Bu endişe yalnızca Ermenistan için değil, İran için de ciddi bir kaygıydı;
çünkü bölgedeki zorunlu jeopolitik değişiklik istikrarı tehlikeye atabilirdi.
Ancak tarafların açıklamasına göre, “koridor” gündemden çıkarıldı ve yerine
Ermenistan Cumhuriyeti egemenliği altında bir kara yolu transit güzergahı
getirildi. Bu değişiklik, hem ulusal egemenlik ilkesini koruyor hem de ekonomik
ve ulaşım açısından herkesin faydalanabileceği makul bir çözüm sunuyor.
Buna rağmen İran, sürece herhangi bir yabancı aktörün dahil
olmasına ilişkin kaygılarını açıkça dile getirdi.

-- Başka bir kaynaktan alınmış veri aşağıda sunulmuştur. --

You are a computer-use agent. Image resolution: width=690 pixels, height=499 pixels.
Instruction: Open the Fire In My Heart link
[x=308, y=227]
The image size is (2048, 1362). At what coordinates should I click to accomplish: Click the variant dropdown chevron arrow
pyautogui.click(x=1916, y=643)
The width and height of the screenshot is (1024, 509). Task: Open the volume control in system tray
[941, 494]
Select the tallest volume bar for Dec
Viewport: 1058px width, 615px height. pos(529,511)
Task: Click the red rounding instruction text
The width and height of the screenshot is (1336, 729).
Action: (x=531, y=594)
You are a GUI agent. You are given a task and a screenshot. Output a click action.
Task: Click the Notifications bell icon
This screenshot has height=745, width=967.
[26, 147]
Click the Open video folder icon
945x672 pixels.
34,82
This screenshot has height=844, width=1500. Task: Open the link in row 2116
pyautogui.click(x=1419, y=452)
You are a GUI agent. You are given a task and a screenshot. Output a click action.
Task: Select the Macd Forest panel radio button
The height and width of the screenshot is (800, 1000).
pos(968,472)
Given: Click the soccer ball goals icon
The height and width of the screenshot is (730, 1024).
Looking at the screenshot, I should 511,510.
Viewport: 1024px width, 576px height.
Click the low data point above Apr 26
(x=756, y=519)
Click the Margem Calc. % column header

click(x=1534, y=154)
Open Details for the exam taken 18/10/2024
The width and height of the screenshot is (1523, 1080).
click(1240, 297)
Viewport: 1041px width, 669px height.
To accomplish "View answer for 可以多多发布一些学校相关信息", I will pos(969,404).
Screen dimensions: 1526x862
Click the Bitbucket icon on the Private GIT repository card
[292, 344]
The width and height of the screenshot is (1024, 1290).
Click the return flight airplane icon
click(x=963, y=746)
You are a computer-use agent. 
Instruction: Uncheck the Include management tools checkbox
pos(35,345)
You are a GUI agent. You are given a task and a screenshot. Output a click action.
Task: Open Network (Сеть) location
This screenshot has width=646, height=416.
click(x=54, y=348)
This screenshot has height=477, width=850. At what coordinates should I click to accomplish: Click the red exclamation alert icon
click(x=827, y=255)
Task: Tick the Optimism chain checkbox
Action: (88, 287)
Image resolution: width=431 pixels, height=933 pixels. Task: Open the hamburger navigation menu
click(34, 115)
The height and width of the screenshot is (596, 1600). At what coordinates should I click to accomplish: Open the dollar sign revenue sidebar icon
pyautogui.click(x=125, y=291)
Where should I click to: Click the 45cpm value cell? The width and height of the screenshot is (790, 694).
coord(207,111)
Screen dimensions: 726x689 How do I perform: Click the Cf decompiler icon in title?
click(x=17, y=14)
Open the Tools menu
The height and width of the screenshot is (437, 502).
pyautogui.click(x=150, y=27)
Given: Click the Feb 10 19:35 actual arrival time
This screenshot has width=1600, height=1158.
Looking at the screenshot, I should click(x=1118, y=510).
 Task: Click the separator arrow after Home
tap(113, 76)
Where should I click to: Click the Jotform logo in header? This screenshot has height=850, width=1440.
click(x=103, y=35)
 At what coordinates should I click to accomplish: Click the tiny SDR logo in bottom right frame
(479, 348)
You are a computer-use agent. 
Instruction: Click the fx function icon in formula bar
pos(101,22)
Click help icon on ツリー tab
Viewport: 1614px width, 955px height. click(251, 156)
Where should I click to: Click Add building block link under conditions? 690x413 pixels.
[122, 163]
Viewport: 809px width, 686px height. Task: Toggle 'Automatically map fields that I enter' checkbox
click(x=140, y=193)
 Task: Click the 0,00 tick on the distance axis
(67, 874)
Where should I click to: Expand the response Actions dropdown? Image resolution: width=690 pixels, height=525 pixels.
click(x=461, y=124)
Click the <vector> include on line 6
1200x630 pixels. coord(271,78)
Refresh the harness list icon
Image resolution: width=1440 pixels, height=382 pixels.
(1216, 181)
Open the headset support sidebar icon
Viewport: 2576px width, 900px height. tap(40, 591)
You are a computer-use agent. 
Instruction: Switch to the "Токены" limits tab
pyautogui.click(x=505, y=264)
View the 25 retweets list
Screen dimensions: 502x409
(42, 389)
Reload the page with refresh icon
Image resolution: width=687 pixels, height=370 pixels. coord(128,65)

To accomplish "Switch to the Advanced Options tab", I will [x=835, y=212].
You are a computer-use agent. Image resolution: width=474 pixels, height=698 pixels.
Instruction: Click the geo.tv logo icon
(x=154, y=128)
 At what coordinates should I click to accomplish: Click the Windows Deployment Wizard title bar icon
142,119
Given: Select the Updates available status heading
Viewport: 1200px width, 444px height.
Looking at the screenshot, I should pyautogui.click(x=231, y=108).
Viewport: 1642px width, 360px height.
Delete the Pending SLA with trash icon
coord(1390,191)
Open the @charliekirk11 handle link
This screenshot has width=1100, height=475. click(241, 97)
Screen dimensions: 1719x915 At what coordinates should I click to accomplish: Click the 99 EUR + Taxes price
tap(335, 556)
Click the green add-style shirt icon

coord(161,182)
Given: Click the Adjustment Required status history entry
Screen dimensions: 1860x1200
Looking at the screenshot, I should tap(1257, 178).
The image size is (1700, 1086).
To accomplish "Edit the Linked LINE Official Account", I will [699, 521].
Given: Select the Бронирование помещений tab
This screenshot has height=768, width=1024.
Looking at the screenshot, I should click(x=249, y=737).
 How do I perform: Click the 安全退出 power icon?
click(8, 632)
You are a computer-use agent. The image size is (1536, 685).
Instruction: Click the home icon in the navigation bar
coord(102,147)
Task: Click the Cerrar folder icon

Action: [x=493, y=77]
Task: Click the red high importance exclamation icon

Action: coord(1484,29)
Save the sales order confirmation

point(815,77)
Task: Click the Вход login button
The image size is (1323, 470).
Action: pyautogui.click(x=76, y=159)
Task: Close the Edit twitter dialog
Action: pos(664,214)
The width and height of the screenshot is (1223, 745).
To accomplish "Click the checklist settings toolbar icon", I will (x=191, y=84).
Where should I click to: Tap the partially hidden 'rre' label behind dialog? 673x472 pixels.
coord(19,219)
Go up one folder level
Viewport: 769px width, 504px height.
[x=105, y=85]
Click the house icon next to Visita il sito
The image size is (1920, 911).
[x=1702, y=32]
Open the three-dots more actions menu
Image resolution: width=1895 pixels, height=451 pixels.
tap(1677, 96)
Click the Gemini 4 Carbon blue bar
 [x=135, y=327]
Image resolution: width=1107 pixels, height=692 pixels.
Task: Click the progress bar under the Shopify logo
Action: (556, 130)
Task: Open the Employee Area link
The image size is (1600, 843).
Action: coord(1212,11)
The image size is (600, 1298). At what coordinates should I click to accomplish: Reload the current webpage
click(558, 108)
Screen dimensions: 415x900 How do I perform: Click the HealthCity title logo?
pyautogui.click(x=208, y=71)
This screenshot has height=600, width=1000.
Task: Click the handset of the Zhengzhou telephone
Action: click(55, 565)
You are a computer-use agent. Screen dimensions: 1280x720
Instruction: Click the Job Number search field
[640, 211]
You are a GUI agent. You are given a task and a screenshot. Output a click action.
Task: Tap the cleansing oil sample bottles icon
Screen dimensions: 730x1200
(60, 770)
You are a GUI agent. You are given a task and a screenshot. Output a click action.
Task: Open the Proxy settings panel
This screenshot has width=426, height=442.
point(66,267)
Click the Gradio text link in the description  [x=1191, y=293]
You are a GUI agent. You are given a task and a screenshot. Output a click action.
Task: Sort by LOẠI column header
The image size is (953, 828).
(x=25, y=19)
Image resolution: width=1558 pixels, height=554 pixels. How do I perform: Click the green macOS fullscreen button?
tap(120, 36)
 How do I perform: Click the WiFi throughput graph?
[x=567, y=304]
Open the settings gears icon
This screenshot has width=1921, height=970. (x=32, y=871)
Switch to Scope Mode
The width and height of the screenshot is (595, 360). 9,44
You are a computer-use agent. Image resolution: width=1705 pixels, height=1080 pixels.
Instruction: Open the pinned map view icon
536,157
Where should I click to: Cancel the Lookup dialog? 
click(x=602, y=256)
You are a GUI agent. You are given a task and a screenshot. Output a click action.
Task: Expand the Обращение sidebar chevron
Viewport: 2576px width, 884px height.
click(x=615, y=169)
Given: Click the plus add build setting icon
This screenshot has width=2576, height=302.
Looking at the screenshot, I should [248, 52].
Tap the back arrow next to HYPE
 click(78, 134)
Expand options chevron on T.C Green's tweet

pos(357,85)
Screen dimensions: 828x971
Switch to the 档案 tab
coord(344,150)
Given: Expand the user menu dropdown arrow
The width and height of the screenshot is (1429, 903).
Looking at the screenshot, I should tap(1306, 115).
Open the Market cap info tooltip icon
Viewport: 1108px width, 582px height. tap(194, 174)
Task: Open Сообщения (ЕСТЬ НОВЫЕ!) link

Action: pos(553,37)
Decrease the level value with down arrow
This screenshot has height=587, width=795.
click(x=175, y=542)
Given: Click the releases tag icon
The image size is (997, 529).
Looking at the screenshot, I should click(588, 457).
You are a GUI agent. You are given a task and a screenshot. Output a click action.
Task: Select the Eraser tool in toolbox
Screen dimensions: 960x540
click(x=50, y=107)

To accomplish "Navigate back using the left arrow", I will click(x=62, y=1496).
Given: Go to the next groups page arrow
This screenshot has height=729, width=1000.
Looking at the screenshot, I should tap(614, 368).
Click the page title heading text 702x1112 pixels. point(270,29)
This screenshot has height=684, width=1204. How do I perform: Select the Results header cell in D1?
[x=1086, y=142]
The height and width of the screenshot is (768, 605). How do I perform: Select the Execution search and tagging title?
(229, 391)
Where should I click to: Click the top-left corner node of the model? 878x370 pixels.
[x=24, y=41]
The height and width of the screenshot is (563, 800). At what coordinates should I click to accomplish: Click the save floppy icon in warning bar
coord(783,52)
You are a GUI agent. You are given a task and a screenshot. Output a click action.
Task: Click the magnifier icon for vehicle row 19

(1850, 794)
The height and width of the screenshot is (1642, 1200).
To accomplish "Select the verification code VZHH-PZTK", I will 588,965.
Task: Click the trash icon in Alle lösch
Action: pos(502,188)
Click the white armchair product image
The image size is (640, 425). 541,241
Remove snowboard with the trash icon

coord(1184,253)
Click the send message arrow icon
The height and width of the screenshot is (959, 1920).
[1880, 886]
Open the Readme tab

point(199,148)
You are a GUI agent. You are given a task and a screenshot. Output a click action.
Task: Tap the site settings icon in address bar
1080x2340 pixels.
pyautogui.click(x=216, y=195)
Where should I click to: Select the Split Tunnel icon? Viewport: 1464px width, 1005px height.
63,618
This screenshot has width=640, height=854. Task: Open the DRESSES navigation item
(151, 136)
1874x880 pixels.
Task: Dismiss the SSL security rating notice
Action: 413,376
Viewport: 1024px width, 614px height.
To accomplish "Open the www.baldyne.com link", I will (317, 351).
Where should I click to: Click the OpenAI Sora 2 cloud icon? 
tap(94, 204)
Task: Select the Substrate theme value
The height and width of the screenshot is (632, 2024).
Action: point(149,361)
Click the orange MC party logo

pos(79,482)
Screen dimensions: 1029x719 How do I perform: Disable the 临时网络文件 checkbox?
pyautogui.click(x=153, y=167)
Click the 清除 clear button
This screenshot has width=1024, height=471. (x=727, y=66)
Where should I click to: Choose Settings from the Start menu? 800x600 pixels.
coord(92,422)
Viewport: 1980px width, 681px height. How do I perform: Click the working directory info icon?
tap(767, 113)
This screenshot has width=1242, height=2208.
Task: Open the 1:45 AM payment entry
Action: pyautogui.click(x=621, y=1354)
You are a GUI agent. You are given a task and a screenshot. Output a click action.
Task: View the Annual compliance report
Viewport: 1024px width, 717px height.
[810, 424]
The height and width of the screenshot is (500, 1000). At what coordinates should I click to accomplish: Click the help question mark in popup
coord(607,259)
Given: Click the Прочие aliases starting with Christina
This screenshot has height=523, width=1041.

Bölge dışı güçlerin
Kafkasya’daki denklemlere girmesi, barış ve istikrar için uzun vadeli olumsuz
sonuçlar doğurabilir. Bu kaygı, tarihsel tecrübelerden kaynaklanıyor; bölge
dışı güçlerin müdahalesi krizleri daha karmaşık hâle getiriyor ve barış
sürecini uzatıyordu. Bu tutum, iki komşu ülkeyle yapılan görüşmelerde açık bir
şekilde hatırlatıldı. İran, Kafkasya’da kalıcı çözümün, dış baskı veya dayatma
ile değil, bölge ülkelerinin işbirliği ve diyaloğundan doğması gerektiğine
inanıyor. Dünyanın diğer bölgelerindeki tecrübeler de gösteriyor ki, komşu
ülkelerin hassasiyetleri ve çıkarları dikkate alınmadan veya dış baskıyla
dayatılan anlaşmalar ya uygulanamıyor ya da ilk siyasi krizle çöküyor. Bu
nedenle İran, bölgesel diyalog ve Güney Kafkasya ülkelerinin kapsamlı
işbirliğine önem veriyor ve bunu gerçek barışın garantisi olarak görüyor.
İran, bu anlaşmayı desteklerken, yaklaşımını koşullu ve
ulusal ile bölgesel ilkelere dayalı olarak belirliyor. Eğer bu süreç gerilimi
azaltır, uluslararası sınırları korur, ülkelerin egemenliğine saygı gösterir ve
ekonomik işbirliğini geliştirirse, İran sorumlu bir komşu olarak uygulamanın
kolaylaştırılmasında rol oynamaya hazırdır. Aksi durumda, eğer süreç bu ilkeler
ihlal edilir veya yabancı etkiler güçlenirse, İran kendi çıkarlarını ve
bölgesel istikrarı korumak için kararlı bir duruş sergileyecektir.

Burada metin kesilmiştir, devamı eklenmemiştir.